From a pool of 20,000+ companies with €2M+ in 2024 revenues, we have shortlisted the most successful second-generation family businesses based on both financial excellence and family firm values. Out of 1200 longlisted companies, qualitative criteria were applied to select the shortlisted nominees in each category.
The process:
This year, the awards were presented in five categories: Innovation & Transformation, Brand & Storytelling, Community Impact, Growth Story, and Next Generation Leadership. One winner was selected in each category, while all five nominees were recognised. In total, there are 20 companies from all three Baltic countries.






As a second-generation family-owned business with more than 30 years of experience, LIONPRO has grown from a regional enterprise into a trusted global partner in animal feed, pet food, and aquaculture ingredients. Built on a foundation of reliability, precision, and fairness, the company has successfully expanded its international reach while staying true to its family values.
Their journey demonstrates how sustainable growth is achieved through long-term thinking, trusted partnerships, and an unwavering commitment to quality. LIONPRO’s success story is an inspiring example of how family businesses can scale internationally while preserving the values that define them.

Over the past two decades, Staticus has established itself as a trusted partner in delivering complex façade solutions for some of the most ambitious construction projects worldwide. Through continuous investment in research and development, advanced technologies, and process innovation, the company consistently pushes the boundaries of what is possible in modern construction.
Innovation at Staticus goes hand in hand with sustainability. By integrating life-cycle thinking into product design, production, logistics, and maintenance, the company demonstrates how transformation can create lasting value for clients, partners, and society alike.

As one of Latvia’s leading wood industry groups, STIGA RM has built its success on sustainable forestry, innovation, and long-term investment in people and communities. Bringing together six companies under one family-owned brand, the group continues to modernize its operations while creating quality jobs and supporting regional development.
What truly sets STIGA RM apart is its commitment to giving back.
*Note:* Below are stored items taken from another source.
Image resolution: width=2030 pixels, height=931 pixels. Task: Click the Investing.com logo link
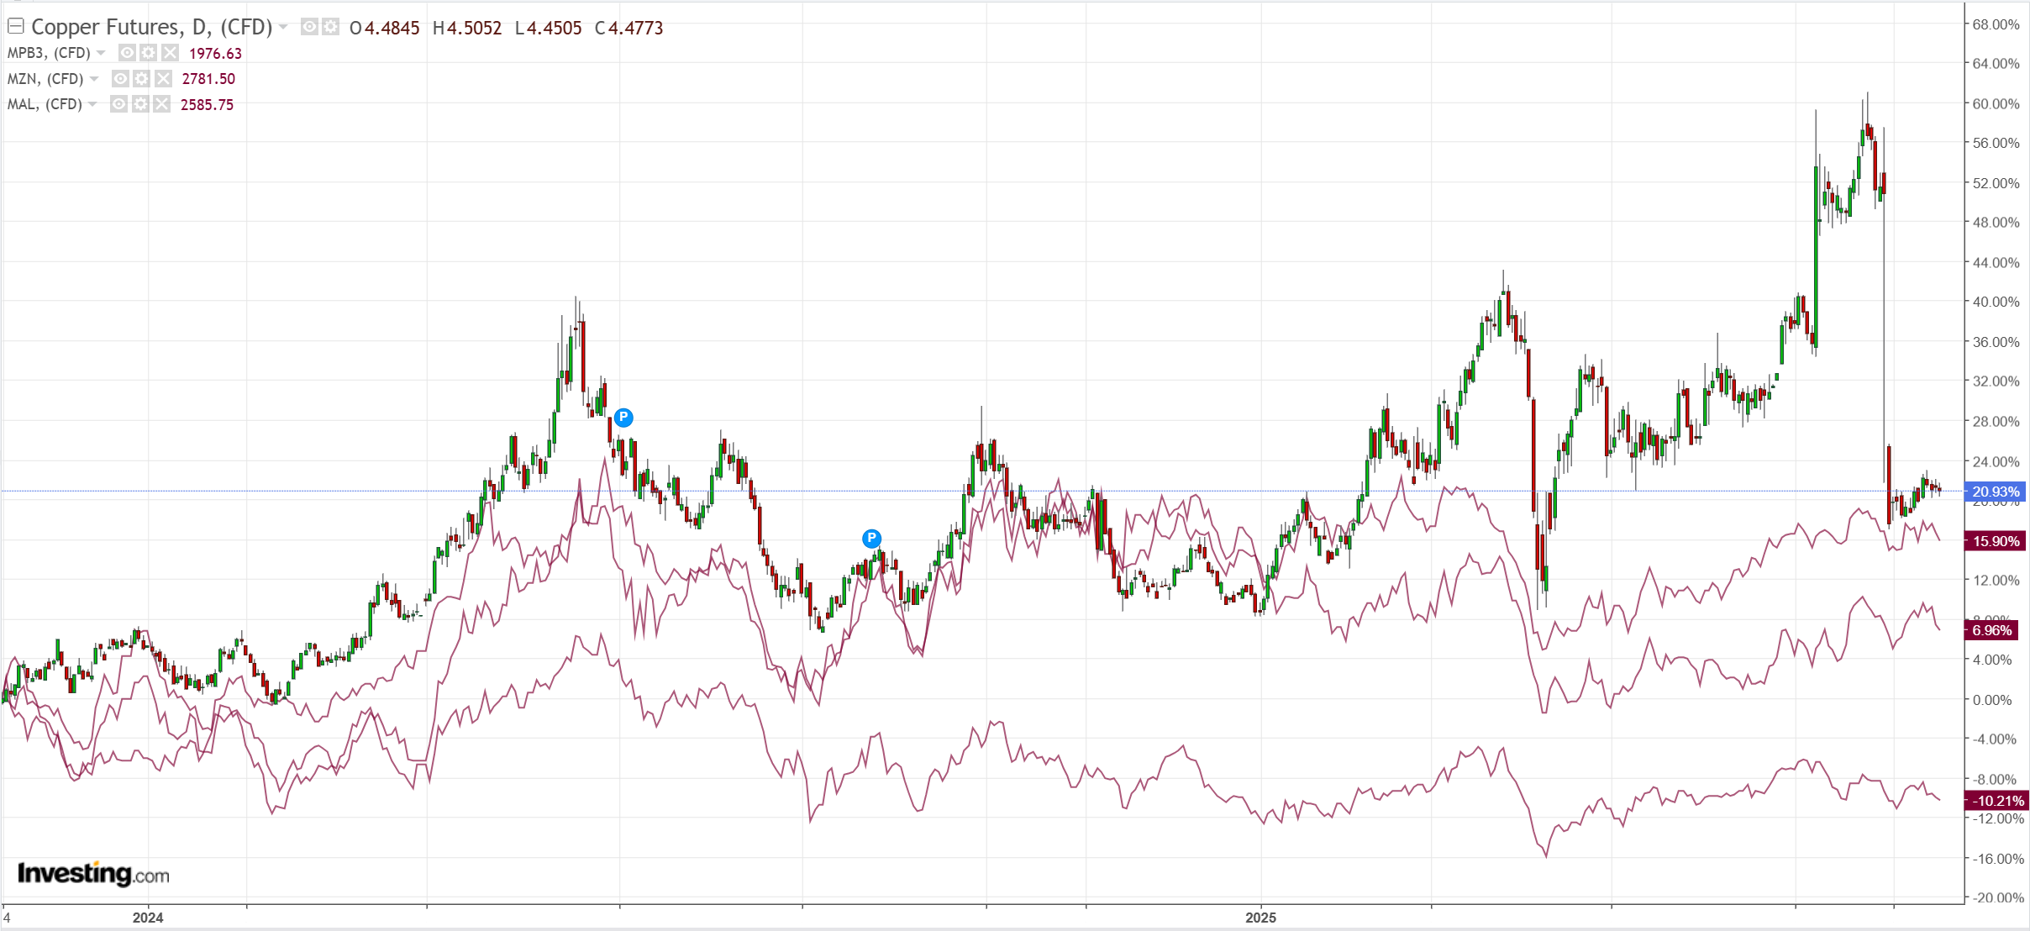93,874
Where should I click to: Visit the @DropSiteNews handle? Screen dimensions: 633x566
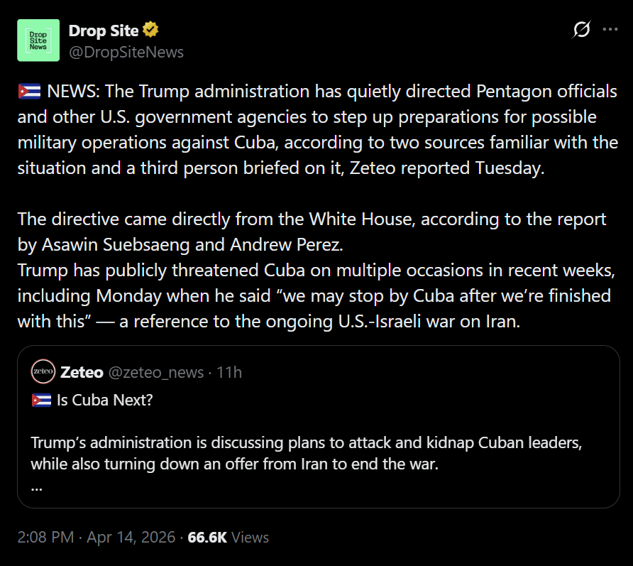click(126, 52)
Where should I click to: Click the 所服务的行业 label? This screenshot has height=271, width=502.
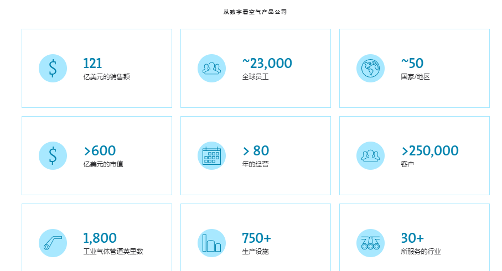point(421,252)
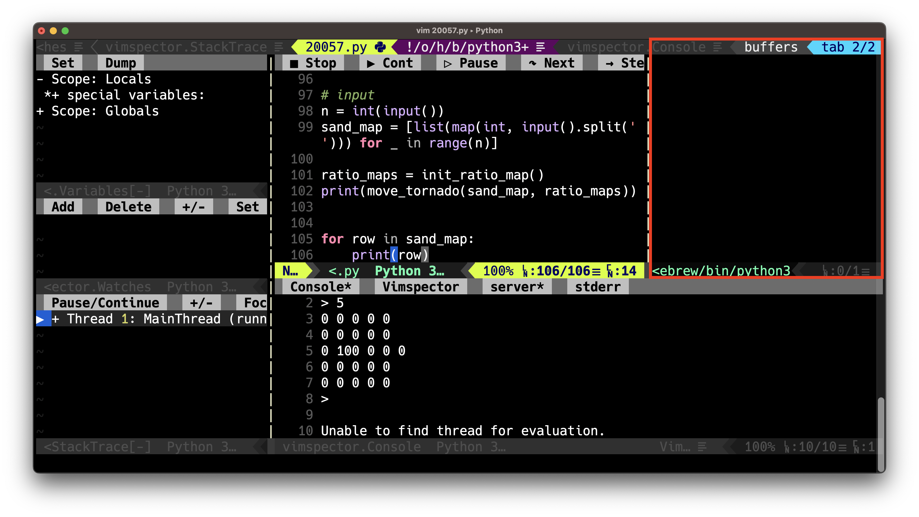Click the Add watch expression button
Viewport: 919px width, 517px height.
(63, 206)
As proud supporters of cultural, sports, and charitable initiatives, they consistently invest part of their success into strengthening society and contributing to Latvia’s future.

For more than 70 years, Biržų Duona has been preserving the rich traditions of bread baking while continuously evolving to meet the needs of modern consumers. Rooted in the values of family, craftsmanship, and authenticity, the company has built a brand that successfully connects heritage with innovation.
Since becoming a family-owned business in 2001, Biržų Duona has demonstrated how a strong story, consistent values, and dedication to quality can create lasting trust across generations. Their journey is a powerful example of how family businesses can honour tradition while building a distinctive and award-winning brand.
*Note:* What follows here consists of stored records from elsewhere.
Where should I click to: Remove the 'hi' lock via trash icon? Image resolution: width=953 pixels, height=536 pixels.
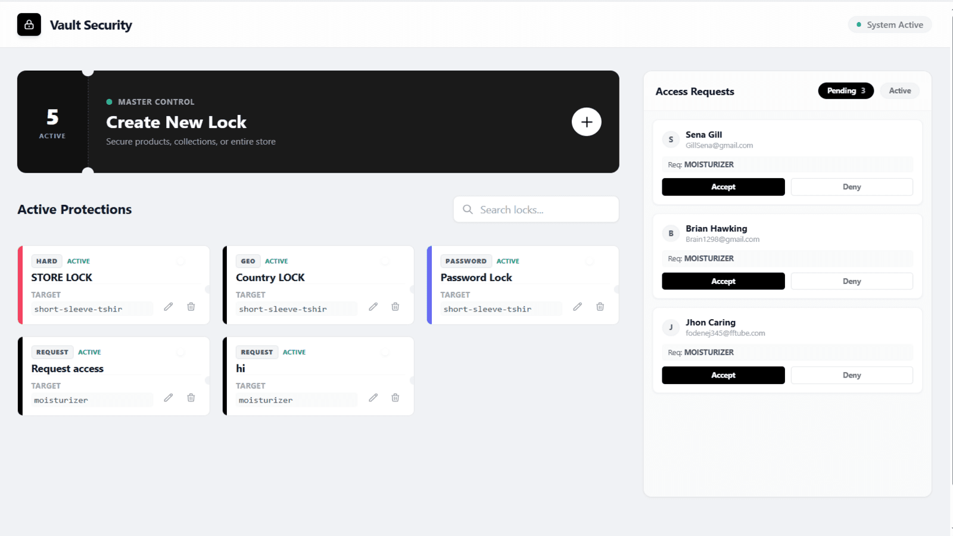tap(395, 398)
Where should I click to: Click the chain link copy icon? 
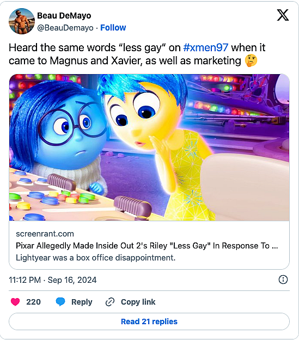pyautogui.click(x=110, y=302)
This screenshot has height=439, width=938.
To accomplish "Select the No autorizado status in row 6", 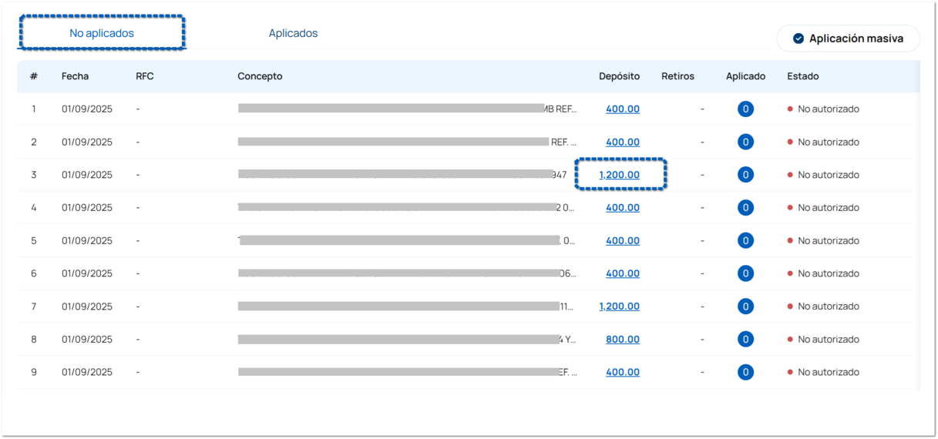I will tap(828, 273).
What makes OptiPro particularly inspiring is its ability to combine generational continuity with professional excellence. Under the leadership of the CEO - an optometrist by training and an active board member of the Estonian Optometrists Society - the company continues to strengthen its expertise while remaining true to its founding values. At the same time, the management board brings together representatives of the first and second generations, reflecting a strong commitment to collaboration across generations. Through continuous investment in specialist knowledge, innovation, and personalized customer care, OptiPro continues to evolve while staying true to its founding mission: helping people see the world more clearly.
The successful engagement of the next generation is one of the defining challenges and opportunities for family businesses. OptiPro exemplifies how thoughtful leadership transition, combined with the active involvement of multiple generations, can strengthen a company’s future while preserving the values that have shaped its journey.